Attention, là encore l’analyse est biaisée : quand on fait appel à un consultant, c’est en général que le projet subit des avaries, souvent dûes à des problèmes techniques (code peu évolutif, architecture mal adaptée…). Le code de ces projets est donc généralement moins maintenable que sur des projets où tout se passe bien (même si ce n’est pas systématiquement le cas). On est donc dans la situation inverse des projets Open Source précédemment mentionnés.

J’ai donc réajusté les indicateurs en fonction de ces analyses, et continue de les réajuster au fur-et-à-mesure.

Conclusion

Enfin, un point important reste à soulever. C’est d’ailleurs cet aspect qui m’a fait hésiter à fournir des indicateurs visuels (rouge pour “critique”, jaune pour “à examiner” et vert pour “probablement correct”) : aucune borne, aucune limite n’est universelle.

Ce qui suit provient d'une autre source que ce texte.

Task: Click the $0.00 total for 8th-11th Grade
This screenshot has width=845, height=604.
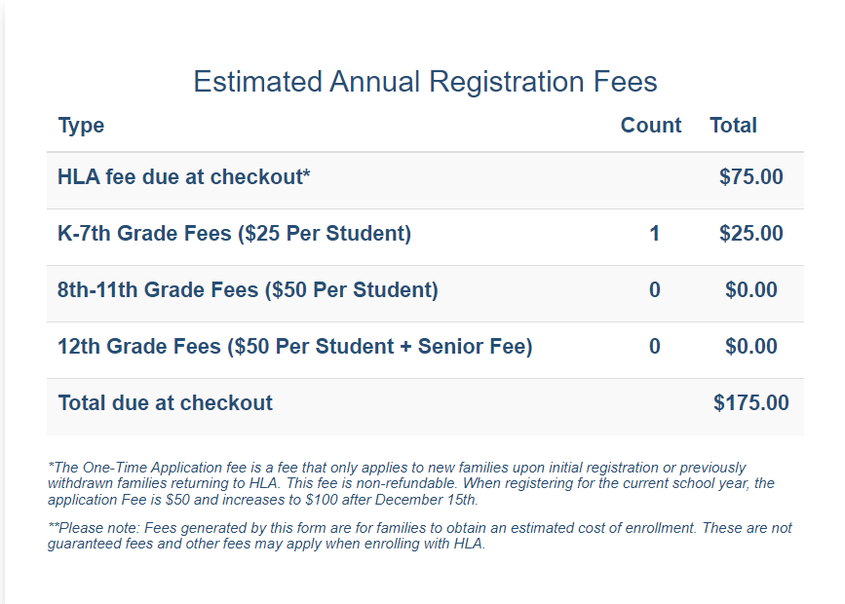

Lorsqu’on analyse un Controlleur, il est évident qu’on ne s’attend pas à avoir le même Vocabulaire que dans un Service. Une Entité n’aura pas le même Indice de maintenabilité qu’un Validateur…

La conclusion de ces analyses est donc assez triviale : c’est à l’humain de pondérer les chiffres. Un outil d’analyse ne fournit que des indicateurs, pas des vérités.

Attention, il ne faut pas pour autant rejeter tout outil d’analyse statique (comme on le fait malheureusement trop souvent). Ces indicateurs sont pratiques et indispensables si on sait les interpréter et les prendre pour ce qu’ils sont : des indicateurs. Ce qui compte, ce n’est pas de savoir si telle classe ou telle fichier a une complexité trop élevée. Non, ce qui est important c’est de surveiller et de tenir compte de l’accumulation d’indicateurs et de leur orientation générale.

Si une classe a un peu trop de lignes de code ce n’est pas grave ; si les classes d’un paquet ont une Complexité cyclomatique élevée, une LCOM élevée, un Indice de maintenabilité faible… là il faudra écouter les tendances des indicateurs, et se pencher sur le code en question pour comprendre ce qui peut causer ces remontées.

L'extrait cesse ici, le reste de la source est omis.